Eventually we made it in to Benoa and headed for the Bali Marina.   This is a poorly maintained, small marina but the only game in town, and as we wanted to make a couple of trips off the boat, we had no choice but to go in here (Jim won't leave the boat unattended at anchor).    We were looking forward to a meal out and some ice cream when the dock hands informed us that the next day we could go nowhere, only stay on the boat and be quiet.   It was the celebration of Nyepi, a Hindu practice for their New Year and involves a day of meditation without the influences of the outside world.    Bali is the only place in Indonesia that actually practices this to such an extent that everything shuts down for the day and usually starts the day before.   ATM machines were even unplugged, no cars operated, no stores, restaurants, businesses were open, electricity was to be used only sparingly so most of the lights were turned off.   Even the airlines were forbidden to operate in Bali on this day.   Believe me it was very quiet here.

We arranged then to take a car up to Kintimani to view the volcano and its crater lake.   Then we took a boat ride across the lake to the village of Terunyon and a burial site where the bodies are placed in baskets above ground in a crude cemetery.   The bones are later stacked up nearby.    The boat ride was ridiculously expensive.   It was an obviously corrupt business as the rates were clearly posted at the ticket window, but a tout waylaid us and wanted $75 to make the 20 minute journey.   I'm sure the ticket taker would get a cut out of this deal as well.   We balked and then I pointed to the window and the rates, so he finally came back and halved the rate.   Still way too expensive but we wanted to go.

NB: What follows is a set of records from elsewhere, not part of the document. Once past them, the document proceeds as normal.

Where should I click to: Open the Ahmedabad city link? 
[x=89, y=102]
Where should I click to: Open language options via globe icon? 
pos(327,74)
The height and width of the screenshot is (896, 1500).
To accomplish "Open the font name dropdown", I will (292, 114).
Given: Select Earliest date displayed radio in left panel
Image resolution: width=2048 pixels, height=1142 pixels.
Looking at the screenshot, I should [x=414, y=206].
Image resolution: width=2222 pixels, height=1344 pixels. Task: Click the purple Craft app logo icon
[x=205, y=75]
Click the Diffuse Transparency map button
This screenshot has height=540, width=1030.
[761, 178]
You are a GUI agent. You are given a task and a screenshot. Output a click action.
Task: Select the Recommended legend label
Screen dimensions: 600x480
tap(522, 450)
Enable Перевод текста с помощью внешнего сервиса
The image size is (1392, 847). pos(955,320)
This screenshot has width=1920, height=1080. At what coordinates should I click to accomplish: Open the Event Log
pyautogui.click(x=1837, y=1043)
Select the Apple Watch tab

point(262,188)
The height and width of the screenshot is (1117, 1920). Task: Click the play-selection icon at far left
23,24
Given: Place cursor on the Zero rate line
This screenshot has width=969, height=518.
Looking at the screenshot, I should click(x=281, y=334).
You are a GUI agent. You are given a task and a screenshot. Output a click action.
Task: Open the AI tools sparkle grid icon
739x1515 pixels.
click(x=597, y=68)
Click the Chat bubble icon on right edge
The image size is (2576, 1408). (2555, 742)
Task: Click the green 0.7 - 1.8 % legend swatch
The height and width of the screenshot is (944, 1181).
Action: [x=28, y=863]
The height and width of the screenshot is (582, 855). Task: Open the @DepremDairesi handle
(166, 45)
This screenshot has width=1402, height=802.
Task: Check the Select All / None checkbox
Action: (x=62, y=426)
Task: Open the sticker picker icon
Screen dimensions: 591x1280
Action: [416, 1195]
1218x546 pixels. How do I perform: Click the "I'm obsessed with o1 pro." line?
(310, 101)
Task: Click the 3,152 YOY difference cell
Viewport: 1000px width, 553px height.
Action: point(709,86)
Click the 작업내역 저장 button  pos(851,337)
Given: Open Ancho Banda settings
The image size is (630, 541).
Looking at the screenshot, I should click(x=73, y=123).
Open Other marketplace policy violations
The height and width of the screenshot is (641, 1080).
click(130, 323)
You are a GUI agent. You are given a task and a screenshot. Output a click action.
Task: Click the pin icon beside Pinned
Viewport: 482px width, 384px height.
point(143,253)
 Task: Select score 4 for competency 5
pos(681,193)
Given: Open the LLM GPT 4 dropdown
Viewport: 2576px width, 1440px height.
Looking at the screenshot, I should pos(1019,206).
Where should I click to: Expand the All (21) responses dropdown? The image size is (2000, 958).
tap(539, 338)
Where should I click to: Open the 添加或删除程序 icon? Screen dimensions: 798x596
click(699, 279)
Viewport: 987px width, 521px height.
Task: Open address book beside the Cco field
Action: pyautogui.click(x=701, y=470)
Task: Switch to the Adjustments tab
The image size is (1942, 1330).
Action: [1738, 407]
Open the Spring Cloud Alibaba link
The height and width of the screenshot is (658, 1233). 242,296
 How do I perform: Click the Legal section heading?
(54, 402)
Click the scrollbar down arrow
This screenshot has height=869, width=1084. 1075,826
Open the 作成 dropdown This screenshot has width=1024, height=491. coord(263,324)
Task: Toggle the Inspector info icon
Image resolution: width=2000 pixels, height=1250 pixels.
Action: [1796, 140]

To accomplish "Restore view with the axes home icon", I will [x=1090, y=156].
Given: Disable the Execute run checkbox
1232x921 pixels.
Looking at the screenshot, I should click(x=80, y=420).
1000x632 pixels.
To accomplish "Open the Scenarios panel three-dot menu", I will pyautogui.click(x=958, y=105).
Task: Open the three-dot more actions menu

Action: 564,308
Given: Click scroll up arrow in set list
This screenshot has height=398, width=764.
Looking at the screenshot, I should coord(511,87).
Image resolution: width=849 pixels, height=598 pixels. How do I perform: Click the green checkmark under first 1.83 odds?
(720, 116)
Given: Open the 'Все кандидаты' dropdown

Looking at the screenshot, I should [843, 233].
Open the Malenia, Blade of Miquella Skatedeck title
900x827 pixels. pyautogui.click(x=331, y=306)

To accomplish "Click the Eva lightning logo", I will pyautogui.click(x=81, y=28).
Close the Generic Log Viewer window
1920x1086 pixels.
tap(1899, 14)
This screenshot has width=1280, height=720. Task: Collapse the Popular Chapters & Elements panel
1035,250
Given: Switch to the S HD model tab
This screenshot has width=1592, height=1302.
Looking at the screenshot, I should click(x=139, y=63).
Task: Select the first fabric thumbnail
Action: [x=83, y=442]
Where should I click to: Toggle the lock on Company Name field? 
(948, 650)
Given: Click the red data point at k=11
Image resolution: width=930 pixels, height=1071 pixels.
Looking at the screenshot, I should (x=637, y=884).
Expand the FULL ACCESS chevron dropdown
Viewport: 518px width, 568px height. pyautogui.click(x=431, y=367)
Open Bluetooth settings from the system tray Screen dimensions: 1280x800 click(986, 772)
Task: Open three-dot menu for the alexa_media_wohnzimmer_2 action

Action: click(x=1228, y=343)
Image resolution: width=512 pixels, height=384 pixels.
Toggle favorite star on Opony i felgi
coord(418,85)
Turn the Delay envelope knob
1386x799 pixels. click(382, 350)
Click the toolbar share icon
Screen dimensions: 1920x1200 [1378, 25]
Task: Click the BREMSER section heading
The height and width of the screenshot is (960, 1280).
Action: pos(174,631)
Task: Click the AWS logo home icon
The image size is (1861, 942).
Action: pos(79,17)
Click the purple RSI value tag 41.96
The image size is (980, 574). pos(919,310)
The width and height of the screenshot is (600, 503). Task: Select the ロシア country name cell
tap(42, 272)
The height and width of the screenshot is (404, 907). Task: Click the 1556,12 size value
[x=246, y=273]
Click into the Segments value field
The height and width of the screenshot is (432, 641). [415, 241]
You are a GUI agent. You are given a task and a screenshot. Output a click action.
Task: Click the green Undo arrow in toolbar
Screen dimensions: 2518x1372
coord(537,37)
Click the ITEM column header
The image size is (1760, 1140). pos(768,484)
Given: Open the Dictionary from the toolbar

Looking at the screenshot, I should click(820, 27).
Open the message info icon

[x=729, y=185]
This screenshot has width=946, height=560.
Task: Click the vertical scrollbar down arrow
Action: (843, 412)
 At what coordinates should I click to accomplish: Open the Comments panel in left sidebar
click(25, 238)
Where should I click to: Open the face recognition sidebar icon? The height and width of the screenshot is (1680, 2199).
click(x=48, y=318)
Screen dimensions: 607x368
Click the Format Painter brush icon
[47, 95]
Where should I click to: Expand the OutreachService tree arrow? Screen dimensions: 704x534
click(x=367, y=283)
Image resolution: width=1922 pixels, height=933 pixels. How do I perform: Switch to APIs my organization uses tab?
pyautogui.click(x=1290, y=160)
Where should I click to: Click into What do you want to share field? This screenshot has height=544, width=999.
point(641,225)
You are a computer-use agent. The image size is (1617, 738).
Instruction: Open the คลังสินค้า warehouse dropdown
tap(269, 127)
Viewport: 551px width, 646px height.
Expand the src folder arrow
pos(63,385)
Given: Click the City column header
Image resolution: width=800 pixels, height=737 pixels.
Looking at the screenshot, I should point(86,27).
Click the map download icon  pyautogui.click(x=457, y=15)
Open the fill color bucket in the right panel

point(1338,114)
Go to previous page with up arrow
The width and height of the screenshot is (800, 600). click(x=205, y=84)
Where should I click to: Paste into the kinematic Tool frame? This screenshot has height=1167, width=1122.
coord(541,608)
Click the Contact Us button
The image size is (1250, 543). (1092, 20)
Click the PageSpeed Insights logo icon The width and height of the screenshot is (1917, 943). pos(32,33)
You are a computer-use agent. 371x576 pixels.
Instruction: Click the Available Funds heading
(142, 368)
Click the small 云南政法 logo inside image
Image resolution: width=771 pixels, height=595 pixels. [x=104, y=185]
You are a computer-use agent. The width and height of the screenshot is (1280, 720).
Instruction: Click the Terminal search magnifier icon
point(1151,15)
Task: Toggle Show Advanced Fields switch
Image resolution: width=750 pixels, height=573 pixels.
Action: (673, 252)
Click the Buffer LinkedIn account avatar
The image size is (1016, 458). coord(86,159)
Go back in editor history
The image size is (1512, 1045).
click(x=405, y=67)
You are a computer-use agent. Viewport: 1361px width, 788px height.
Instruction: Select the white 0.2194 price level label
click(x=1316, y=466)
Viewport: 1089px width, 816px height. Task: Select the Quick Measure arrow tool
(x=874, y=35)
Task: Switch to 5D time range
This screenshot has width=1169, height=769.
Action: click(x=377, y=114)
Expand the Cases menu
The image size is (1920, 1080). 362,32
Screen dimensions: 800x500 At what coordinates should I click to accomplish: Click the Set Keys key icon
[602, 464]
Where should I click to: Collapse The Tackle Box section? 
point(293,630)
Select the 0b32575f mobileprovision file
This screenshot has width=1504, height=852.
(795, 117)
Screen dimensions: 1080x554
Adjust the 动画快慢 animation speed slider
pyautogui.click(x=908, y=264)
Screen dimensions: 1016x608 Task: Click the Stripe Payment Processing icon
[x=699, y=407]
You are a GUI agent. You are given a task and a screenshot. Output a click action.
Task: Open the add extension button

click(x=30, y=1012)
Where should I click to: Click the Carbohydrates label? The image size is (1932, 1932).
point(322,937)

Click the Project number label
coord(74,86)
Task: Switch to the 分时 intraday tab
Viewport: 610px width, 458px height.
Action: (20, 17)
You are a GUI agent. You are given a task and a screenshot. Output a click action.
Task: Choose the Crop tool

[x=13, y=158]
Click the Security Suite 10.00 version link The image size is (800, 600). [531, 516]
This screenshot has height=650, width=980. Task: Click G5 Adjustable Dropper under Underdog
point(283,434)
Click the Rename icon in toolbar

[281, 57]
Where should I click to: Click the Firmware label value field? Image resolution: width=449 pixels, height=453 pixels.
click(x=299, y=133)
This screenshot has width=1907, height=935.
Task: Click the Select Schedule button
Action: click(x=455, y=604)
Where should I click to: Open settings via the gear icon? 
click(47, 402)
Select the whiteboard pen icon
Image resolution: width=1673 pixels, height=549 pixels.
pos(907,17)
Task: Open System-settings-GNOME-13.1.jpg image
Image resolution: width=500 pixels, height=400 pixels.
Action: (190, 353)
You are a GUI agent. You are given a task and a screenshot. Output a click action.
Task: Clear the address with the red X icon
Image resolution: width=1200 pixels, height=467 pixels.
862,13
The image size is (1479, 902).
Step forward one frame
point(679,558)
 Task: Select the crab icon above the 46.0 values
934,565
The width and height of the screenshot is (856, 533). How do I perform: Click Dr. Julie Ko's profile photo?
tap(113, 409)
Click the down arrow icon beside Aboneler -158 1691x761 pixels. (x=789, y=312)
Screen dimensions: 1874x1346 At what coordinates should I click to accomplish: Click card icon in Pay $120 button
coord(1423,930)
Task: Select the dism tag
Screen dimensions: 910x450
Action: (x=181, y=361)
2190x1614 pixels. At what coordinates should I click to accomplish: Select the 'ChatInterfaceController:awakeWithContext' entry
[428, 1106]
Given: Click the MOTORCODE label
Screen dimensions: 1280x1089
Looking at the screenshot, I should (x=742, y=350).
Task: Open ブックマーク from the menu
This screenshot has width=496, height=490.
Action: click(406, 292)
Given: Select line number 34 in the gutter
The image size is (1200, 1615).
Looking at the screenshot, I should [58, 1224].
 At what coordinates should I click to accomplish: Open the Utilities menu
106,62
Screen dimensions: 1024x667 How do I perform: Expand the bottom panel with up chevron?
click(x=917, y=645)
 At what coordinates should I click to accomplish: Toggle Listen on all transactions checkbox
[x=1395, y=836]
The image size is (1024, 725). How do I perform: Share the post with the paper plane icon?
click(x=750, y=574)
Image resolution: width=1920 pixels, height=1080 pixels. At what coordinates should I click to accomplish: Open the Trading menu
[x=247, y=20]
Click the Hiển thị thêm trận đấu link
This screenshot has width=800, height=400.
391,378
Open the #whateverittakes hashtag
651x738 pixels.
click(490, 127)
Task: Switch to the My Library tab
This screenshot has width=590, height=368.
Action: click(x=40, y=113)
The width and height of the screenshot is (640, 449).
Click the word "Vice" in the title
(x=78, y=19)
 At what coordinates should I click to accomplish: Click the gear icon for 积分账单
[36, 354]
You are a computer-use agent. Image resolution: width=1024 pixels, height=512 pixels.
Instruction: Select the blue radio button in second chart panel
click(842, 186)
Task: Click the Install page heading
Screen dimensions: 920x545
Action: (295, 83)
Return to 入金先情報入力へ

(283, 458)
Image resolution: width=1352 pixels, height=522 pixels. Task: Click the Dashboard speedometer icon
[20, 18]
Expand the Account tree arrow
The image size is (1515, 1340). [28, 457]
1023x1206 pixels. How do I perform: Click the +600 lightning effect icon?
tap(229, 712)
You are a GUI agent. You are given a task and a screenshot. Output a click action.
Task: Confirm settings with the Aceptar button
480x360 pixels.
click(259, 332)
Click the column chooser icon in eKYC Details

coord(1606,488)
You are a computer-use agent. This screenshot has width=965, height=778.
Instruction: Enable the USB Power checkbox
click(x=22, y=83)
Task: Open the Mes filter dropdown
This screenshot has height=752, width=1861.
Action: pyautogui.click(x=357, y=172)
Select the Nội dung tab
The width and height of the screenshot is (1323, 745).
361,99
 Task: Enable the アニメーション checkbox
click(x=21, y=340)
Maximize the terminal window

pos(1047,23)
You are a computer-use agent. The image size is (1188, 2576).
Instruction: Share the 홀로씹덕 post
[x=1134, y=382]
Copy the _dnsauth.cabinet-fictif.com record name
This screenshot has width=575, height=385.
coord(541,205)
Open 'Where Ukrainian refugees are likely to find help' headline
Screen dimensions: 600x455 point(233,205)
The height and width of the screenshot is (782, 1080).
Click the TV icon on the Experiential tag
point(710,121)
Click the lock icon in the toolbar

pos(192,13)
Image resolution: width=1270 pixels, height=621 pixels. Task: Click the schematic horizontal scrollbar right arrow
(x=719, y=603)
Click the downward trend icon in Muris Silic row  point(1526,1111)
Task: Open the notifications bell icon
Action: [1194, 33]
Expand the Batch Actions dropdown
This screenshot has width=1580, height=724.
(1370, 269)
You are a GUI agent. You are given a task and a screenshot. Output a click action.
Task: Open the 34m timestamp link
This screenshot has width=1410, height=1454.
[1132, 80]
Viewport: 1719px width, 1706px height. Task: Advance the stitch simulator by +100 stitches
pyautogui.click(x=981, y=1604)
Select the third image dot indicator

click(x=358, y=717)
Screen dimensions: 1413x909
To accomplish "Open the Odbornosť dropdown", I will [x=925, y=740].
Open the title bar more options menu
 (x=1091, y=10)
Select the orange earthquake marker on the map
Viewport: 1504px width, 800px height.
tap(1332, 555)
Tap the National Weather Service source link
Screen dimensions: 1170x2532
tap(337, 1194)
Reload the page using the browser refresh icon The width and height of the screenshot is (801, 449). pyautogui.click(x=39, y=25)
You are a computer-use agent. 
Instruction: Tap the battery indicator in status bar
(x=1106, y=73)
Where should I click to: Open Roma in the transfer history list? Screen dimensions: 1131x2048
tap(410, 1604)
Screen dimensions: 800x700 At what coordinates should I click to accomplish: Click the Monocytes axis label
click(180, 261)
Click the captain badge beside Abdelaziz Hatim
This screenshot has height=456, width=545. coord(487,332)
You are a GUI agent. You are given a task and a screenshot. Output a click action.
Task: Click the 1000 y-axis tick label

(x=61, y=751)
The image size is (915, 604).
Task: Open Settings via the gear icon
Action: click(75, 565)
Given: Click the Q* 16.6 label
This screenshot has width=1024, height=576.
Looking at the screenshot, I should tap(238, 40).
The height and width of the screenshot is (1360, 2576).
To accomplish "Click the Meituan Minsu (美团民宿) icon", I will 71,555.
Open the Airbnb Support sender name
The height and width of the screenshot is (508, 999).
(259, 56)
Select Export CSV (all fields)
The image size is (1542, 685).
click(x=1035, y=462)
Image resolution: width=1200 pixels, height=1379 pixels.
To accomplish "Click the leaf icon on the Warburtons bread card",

Then we stopped in Ubud for a couple of days.    Ubud is known for its arts, yoga, and local culture.    Besides that it is a real touristy town with a million shops and restaurants.    It has a nice feel, though.   We stayed at the Pradha homestay which was a very nice spot across from the Lotus Pond temple.

 There are temples, statues, carvings everywhere in Ubud.    And lots of souvenirs to buy if you have a mind for that (or the pocket).

We took in a dance performance at the Lotus Pond Temple.   The performers were mostly young girls and the gamelan orchestra was made up of seasoned musicians.  Jim thinks the gamelan music sounds like a bunch of wind chimes.  I like it.

All throughout the day, the Balinese would make offerings at their little temples, which were everywhere.  Some of the private homes or businesses have several temples on the property.    And as you walk along the street, you avoid the small leaf trays containing flower petals which are laid in front of doorways.

And, as usual, we made some new friends.    These girls wanted to approach us, but were kind of shy about it, so we made the initial contact.